• What the exercise asks: What lines below include the word "header"? Copy each one.

(Beginning of Supplied material)

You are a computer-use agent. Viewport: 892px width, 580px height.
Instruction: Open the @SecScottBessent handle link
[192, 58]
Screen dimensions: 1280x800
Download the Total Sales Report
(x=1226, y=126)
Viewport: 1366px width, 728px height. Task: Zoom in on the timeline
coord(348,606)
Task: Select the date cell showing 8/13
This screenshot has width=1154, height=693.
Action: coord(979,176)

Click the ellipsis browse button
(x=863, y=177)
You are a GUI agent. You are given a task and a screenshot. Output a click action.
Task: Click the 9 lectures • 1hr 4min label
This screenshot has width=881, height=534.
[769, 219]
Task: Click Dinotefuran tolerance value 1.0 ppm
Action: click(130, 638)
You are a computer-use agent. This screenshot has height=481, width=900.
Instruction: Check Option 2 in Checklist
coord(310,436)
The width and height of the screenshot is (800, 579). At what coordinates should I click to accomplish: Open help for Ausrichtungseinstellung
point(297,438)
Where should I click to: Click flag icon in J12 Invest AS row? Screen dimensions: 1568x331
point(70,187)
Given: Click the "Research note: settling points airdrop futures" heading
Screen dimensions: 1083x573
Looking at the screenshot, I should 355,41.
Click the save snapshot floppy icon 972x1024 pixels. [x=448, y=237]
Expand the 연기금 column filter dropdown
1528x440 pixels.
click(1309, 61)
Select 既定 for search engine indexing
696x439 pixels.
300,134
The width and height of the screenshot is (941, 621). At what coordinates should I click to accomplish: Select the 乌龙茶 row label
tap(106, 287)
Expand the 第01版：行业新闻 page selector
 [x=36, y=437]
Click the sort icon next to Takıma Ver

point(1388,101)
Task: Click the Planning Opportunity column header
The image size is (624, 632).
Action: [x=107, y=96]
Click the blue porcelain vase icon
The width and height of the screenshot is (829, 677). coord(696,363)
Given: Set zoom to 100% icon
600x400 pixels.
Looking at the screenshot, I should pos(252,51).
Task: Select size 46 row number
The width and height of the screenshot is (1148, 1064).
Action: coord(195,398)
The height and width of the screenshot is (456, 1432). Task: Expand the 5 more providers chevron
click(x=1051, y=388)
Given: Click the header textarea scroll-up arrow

(End of Supplied material)

• Result:
Task: Click the Planning Opportunity column header
Given: Click the header textarea scroll-up arrow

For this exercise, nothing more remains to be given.